The collection consists of 79 letters, 78 of which were sent to Robert Paine by 22 different senders, all dated after his ordination as bishop in the Methodist Episcopal Church, South. Among these senders are the four prominent bishops involved in the church’s separation at the 1844 General Conference: James Andrew, William Capers, George Pierce, and Joshua Soule. There is one letter written by Joshua Soule, three letters written by George Pierce, four letters written by Bishop James Andrew (whose ownership of two slaves sparked the controversy over slave ownership that had been building within the church for decades), and seven letters within the collection written by William Capers (one of which contains Paine’s own annotations correcting a misunderstanding within the letter). Furthermore, one letter within the collection was sent by Robert Paine to Bishop William McKendree in 1828, prior to the split of the church. After McKendree’s death in 1835, Paine undertook the task of writing a biography on McKendree (Life and Times of William McKendree, Bishop of the Methodist Episcopal Church, 1869). Thus, the collection contains a substantial amount of letters written to Paine by John Early, a publisher for the Methodist Episcopal Church, South and an important figure in the formation of the southern denomination. Also within the collection are several letters written by Jesse Boring, a reverend within the church. Boring wrote often to Paine about the tensions he witnessed during his travels between the northern and southern Methodist episcopacies. Other notable figures in the formation of the Methodist Escapable Church, South present within the collection include; N. G. Berryman, Stringfield, and W. M. Wightman. Finally, there is one folder marked anonymous, containing two undated letters, written in different hands, and one empty envelope.
Robert Paine, a bishop in the Methodist Episcopal Church, South, was born in Person County, North Carolina on November 12, 1799 to James and Nancy Paine. At the age of fifteen, he and his family moved to Giles County, Tennessee, where Paine was admitted to the itinerant ministry on October 1, 1818 at the Tennessee Conference of the Methodist Episcopal Church in Nashville. In 1821 he was ordained a deacon by Bishop William McKendree in Salem, Tennessee. Shortly thereafter, in 1823, Paine was ordained an elder in Huntsville, Alabama.

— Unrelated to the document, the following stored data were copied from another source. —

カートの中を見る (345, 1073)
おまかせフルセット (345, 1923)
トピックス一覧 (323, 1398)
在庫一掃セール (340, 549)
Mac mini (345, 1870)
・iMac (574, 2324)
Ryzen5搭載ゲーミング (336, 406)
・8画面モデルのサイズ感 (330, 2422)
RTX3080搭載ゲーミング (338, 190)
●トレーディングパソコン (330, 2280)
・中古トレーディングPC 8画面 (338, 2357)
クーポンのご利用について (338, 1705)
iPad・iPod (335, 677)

He remained in Alabama, serving as the president of La Grange College from 1829-1846.
Paine is most notably known for his role as a founding member of the Methodist Episcopal Church, South. In the years leading up to the Civil War, the Methodist Episcopal Church was divided over the issue of slavery. Paine, who owned slaves (including properties in Davidson County, Tennessee and Franklin County, Alabama), became a primary leader for the slaveholding faction of the church. When it became evident that the church would be unable to reach a consensus over the issue of slavery, Robert Paine, supported by the pro-slavery faction, drafted a “Plan of Separation” which allowed the annual conferences in slave holding states to separate from the remaining conferences. Thus, in 1844, the Methodist Episcopal Church, South was formed. Following this split, Paine was ordained a bishop of the Methodist Episcopal Church, South (alongside William Capers) in 1846. He moved to Aberdeen, Mississippi and served the Methodist Episcopal Church, South until his death on October 19, 1882.